Returns:: {step: {metric: value}}; scalars and bare dicts use step 0, and a bare scalar is stored under the metric name score.
Raises:: NormalizationError – If the value has an unsupported shape or type.
Return type:: dict[int, dict[str, float]]

pybench.validator¶

Alignment checks between a run’s scores and the stored baseline.

exception pybench.validator.StepKeyMismatchError(bench, current, baseline)¶

Raised when the run and baseline step-key sets differ.

Parameters:

bench (str)
current (set[int])
baseline (set[int])

Return type:

None

exception pybench.validator.MetricKeyMismatchError(bench, step, current, baseline)¶

Raised when the run and baseline metric-key sets differ for a step.

Parameters:

bench (str)
step (int)
current (set[str])
baseline (set[str])

Return type:

None

pybench.validator.validate_alignment(bench, current, baseline)¶

Assert the run and baseline share identical step and metric keys.

Parameters:

bench (str) – Benchmark name, for error messages.
current (Mapping[int, Mapping[str, object]]) – Freshly normalized run scores (keyed by step then metric).
baseline (Mapping[int, Mapping[str, object]]) – Stored baseline scores (keyed by step then metric).

Raises:

StepKeyMismatchError – If the step-key sets differ.
MetricKeyMismatchError – If any step’s metric-key sets differ.

Return type:

None

pybench.runner¶

Run a benchmark over a set of seeds and collect per-seed scores.

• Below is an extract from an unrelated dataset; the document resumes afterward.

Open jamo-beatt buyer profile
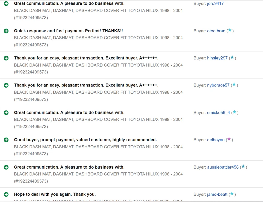Screen dimensions: 263x202 pyautogui.click(x=217, y=194)
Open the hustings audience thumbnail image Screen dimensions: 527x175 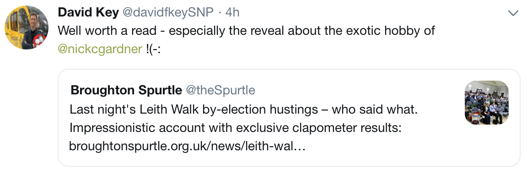click(x=487, y=103)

pybench.runner.SeedScores¶

{step: {metric: [value for each seed]}}.

Type:: Per-seed raw scores

alias of dict[int, dict[str, list[float]]]

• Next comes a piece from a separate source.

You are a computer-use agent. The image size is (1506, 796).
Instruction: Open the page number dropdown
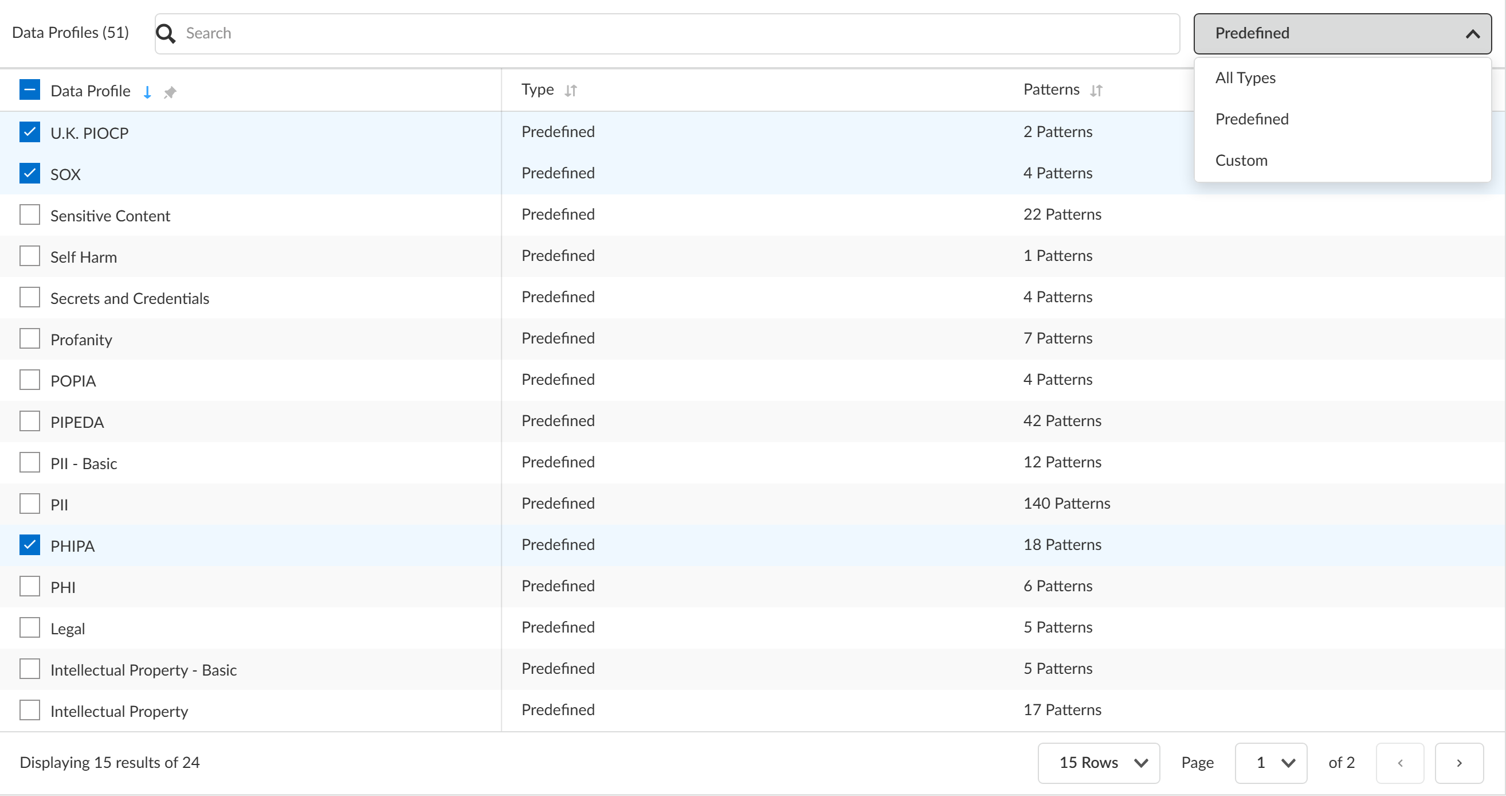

exception pybench.runner.RunShapeError¶: Raised when a benchmark returns different keys across seeds.

pybench.runner.sample_seeds(n, rng)¶

Sample n distinct-enough random integer seeds.

Parameters:

n (int) – Number of seeds to draw.
rng (Generator) – Random generator.

Returns:

A list of n Python ints in [0, 2**32).

Return type:

list[int]

pybench.runner.run_benchmark(bench, seeds, *, on_seed=None)¶

Run bench on each seed and collect aligned per-seed scores.

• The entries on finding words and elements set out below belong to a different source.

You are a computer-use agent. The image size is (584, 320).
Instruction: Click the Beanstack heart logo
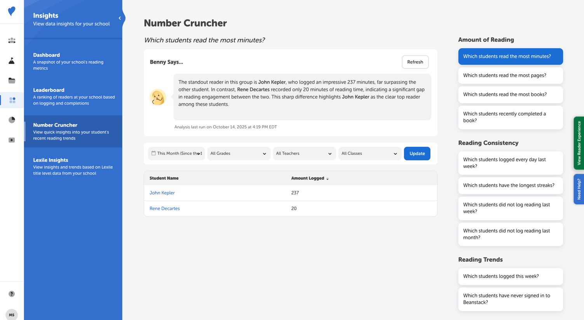click(11, 11)
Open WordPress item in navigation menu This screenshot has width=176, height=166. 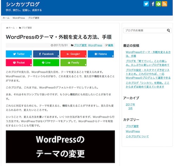tap(19, 18)
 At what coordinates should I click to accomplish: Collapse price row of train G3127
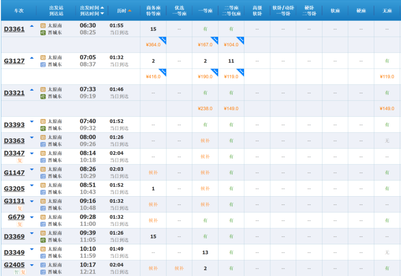(x=32, y=58)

Runs serially when workers == 1; otherwise fans the seeds out across a process pool (each worker re-imports the benchmark file by path).

Parameters:

bench (Benchmark) – The benchmark to run.
seeds (list[int]) – Seeds to run, in order; output lists align position-by-position.
on_seed (Callable[[], None] | None) – Optional callback invoked once per completed seed (progress).

Returns:

Per-seed scores {step: {metric: [value for each seed]}}.

Raises:

RunShapeError – If a later seed yields different step/metric keys than the first.

Return type:

dict[int, dict[str, list[float]]]

pybench.stats¶

Statistical comparison: paired t-test slots + sign-flip permutation meta-test.

For each (step, metric) slot a one-sided paired t-test (in goodness space, i.e. after the min: sign flip) decides whether the current run regressed. The benchmark verdict is the within-seed sign-flip permutation p-value of a continuous severity statistic (see SPECIFICATIONS.md §3).

pybench.stats.SeedScores¶

{step: {metric: [value for each seed]}}.

Type:: Per-seed raw scores

alias of dict[int, dict[str, list[float]]]

class pybench.stats.SlotResult(step, metric, baseline_mean, baseline_std, current_mean, current_std, effect_size, p_value, flagged, denom_at_floor)¶

Comparison outcome for one (step, metric) slot, in raw units.

Parameters:

step (int)
metric (str)
baseline_mean (float)
baseline_std (float)
current_mean (float)
current_std (float)
effect_size (float)
p_value (float)
flagged (bool)
denom_at_floor (bool)

denom_at_floor: bool¶: True when the baseline mean is so small that effect_size is unreliable.

class pybench.stats.Comparison(slots, n_flagged, n_slots, meta_p, passed)¶

Full benchmark comparison result.

Parameters:

slots (list[SlotResult])
n_flagged (int)
n_slots (int)
meta_p (float)
passed (bool)

pybench.stats.check_alpha_detectable(n_seeds, alpha)¶

Reject an alpha that no regression could ever satisfy.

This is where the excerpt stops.